Expanding means querying nested objects. Normally, Schedjuice only returns foreign keys for relationships. If you want to retrieve the whole object, you need to set the expand parameter in the url query param. See here for more details.

Relationship nomenclature

There are 3 types of relationships to consider:

  • one-to-one
  • many-to-one
  • one-to-many

For one-to-one relationships, the related field name is the same as the model name.

For many-to-one relationships, the related field name should exist on the model. (meaning, the Book model should already have the author field)

For one-to-many relationships, the related field name is in this pattern: f"{field_name}_set".

A simple example

Consider a database having two tables Book and Author.

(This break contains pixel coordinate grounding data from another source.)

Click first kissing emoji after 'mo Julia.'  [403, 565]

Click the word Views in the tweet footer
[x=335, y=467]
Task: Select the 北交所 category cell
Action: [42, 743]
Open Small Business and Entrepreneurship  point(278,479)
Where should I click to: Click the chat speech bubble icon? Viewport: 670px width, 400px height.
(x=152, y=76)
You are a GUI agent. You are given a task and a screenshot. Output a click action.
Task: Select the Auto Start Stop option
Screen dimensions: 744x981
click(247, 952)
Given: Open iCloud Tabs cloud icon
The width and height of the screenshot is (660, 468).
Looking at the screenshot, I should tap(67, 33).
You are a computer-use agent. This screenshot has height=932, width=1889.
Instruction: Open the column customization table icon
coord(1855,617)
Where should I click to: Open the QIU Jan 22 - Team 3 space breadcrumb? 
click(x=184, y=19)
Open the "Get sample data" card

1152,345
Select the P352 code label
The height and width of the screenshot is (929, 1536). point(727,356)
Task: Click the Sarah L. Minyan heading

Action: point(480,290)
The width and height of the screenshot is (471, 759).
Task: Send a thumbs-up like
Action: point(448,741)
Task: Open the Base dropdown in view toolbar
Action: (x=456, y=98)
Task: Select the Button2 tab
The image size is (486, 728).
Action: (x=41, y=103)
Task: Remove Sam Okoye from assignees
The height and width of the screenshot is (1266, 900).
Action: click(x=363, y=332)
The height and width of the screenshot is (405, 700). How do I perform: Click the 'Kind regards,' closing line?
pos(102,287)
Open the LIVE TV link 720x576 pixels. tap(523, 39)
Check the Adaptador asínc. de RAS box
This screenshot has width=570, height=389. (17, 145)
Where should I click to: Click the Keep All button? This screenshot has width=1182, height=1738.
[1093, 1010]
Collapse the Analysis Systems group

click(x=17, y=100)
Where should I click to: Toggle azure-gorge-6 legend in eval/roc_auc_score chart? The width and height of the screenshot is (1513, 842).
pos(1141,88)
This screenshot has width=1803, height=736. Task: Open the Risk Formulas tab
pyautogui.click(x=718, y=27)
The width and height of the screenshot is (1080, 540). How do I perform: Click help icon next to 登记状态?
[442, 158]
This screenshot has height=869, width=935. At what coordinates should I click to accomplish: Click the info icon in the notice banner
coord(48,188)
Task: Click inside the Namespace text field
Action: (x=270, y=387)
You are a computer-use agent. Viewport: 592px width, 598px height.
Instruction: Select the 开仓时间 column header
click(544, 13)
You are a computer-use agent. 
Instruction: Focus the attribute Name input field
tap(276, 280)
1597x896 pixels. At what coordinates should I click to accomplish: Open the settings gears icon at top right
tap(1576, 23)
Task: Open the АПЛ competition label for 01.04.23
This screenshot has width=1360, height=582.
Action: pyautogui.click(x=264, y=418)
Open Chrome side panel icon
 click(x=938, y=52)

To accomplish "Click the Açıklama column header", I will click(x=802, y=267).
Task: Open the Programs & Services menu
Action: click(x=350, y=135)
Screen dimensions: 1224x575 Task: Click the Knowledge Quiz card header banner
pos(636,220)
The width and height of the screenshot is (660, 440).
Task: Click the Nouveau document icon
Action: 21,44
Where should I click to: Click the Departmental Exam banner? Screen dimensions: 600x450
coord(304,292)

It includes the following books:

idtitleauthor
1A Brief History of Time1
2The Lord of the Rings2
3The Hobbit2

And these authors:

idnameis_alive
1Stephen Hawkingsfalse
2J. R. R. Tolkienfalse

Querying to /books will yield:

[
{
"id": 1,
"title": "A Brief History of Time",
"author": 1
},
{
"id": 2,
"title": "The Lord of the Rings",
"author": 2
},
{
"id": 3,
"title": "The Hobbit",
"author": 2
}
]

If you want the author field to be populated, your query will look like this: /books?expand=["author"] (the expand param has to be base64 encoded).

[
{
"id": 1,
"title": "A Brief History of Time",
"author": {
"id": 1,
"name": "Stephen Hawkings",
"is_alive": false
}
},
{
"id": 2,
"title": "The Lord of the Rings",
"author": {
"id": 2,
"name": "J. R. R. Tolkien",
"is_alive": false
}
},
{
"id": 3,
"title": "The Hobbit",
"author": {
"id": 2,
"name": "J. R. R. Tolkien",
"is_alive": false
}
}
]

A normal query to /authors will yield this result. Notice here that there is no sign of foreign relationships unlike our previous model.

[
{
"id": 1,
"name": "Stephen Hawkings",
"is_alive": false
},
{
"id": 2,
"name": "J. R. R. Tolkien",
"is_alive": false
}
]

If you want to query the list of books, your query will look like this: /authors?expand=["book_set"]. Thus, yielding:

[
{
"id": 1,
"name": "Stephen Hawkings",
"is_alive": false,
"book_set": [
{
"id": 1,
"title": "A Brief History of Time",
"author": 1
}
]
},
{
"id": 2,
"name": "J. R. R. Tolkien",
"is_alive": false,
"book_set": [
{
"id": 2,
"title": "The Lord of the Rings",
"author": 2
},
{
"id": 3,
"title": "The Hobbit",
"author": 2
}
]
}
]

You can take a step further and make this request: /authors?expand=["book_set", "book_set.author"].

[
{
"id": 1,
"name": "Stephen Hawkings",
"is_alive": false,
"book_set": [
{
"id": 1,
"title": "A Brief History of Time",
"author": {
"id": 1,
"name": "Stephen Hawkings",
"is_alive": false
}
}
]
},
{
"id": 2,
"name": "J. R. R. Tolkien",
"is_alive": false,
"book_set": [
{
"id": 2,
"title": "The Lord of the Rings",
"author": {
"id": 2,
"name": "J. R. R. Tolkien",
"is_alive": false
}
},
{
"id": 3,
"title": "The Hobbit",
"author": {
"id": 2,
"name": "J. R. R. Tolkien",
"is_alive": false
}
}
]
}
]

This is of course completely useless for this case.

Nest as much as you want

Nesting is not limited to only dept of 1. You can query the grandchildren and great-grandchildren as well. However, do be mindful about the performance issues.

Errors are silent

Supplying a non-existent field name will not raise any errors.